[Opening Record set section]
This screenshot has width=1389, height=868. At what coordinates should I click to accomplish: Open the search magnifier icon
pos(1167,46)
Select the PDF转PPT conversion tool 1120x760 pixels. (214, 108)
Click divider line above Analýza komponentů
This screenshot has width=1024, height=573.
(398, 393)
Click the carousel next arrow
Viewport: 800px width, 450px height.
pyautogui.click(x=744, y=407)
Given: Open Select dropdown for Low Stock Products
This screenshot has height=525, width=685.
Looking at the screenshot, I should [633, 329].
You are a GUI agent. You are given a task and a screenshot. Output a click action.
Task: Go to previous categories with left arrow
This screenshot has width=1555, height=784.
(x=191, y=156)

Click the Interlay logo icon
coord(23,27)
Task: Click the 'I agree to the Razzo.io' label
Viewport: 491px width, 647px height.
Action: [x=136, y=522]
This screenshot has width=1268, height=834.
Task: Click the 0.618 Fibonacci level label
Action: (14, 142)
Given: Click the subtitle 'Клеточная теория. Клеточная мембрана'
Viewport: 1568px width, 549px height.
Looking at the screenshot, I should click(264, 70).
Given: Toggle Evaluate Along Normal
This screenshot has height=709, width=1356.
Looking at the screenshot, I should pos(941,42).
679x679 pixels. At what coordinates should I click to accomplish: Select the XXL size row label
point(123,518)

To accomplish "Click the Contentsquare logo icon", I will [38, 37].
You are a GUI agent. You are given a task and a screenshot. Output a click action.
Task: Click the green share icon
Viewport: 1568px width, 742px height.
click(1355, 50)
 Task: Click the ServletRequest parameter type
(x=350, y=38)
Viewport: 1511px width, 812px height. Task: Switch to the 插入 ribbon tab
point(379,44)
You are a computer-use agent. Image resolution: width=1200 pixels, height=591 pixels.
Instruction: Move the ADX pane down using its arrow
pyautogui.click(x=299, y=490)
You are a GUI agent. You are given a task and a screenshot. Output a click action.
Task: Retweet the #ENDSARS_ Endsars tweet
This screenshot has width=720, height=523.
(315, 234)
[Closing Record set section]
→ Exercise description
All records above must be set down exactly, please.

→ Exercise response
This screenshot has width=1389, height=868. At what coordinates should I click to accomplish: Open the search magnifier icon
pos(1167,46)
Select the PDF转PPT conversion tool 1120x760 pixels. (214, 108)
Click divider line above Analýza komponentů
This screenshot has width=1024, height=573.
(398, 393)
Click the carousel next arrow
Viewport: 800px width, 450px height.
pyautogui.click(x=744, y=407)
Given: Open Select dropdown for Low Stock Products
This screenshot has height=525, width=685.
Looking at the screenshot, I should [633, 329].
You are a GUI agent. You are given a task and a screenshot. Output a click action.
Task: Go to previous categories with left arrow
This screenshot has width=1555, height=784.
(x=191, y=156)

Click the Interlay logo icon
coord(23,27)
Task: Click the 'I agree to the Razzo.io' label
Viewport: 491px width, 647px height.
Action: [x=136, y=522]
This screenshot has width=1268, height=834.
Task: Click the 0.618 Fibonacci level label
Action: (14, 142)
Given: Click the subtitle 'Клеточная теория. Клеточная мембрана'
Viewport: 1568px width, 549px height.
Looking at the screenshot, I should click(264, 70).
Given: Toggle Evaluate Along Normal
This screenshot has height=709, width=1356.
Looking at the screenshot, I should pos(941,42).
679x679 pixels. At what coordinates should I click to accomplish: Select the XXL size row label
point(123,518)

To accomplish "Click the Contentsquare logo icon", I will [38, 37].
You are a GUI agent. You are given a task and a screenshot. Output a click action.
Task: Click the green share icon
Viewport: 1568px width, 742px height.
click(1355, 50)
 Task: Click the ServletRequest parameter type
(x=350, y=38)
Viewport: 1511px width, 812px height. Task: Switch to the 插入 ribbon tab
point(379,44)
You are a computer-use agent. Image resolution: width=1200 pixels, height=591 pixels.
Instruction: Move the ADX pane down using its arrow
pyautogui.click(x=299, y=490)
You are a GUI agent. You are given a task and a screenshot. Output a click action.
Task: Retweet the #ENDSARS_ Endsars tweet
This screenshot has width=720, height=523.
(315, 234)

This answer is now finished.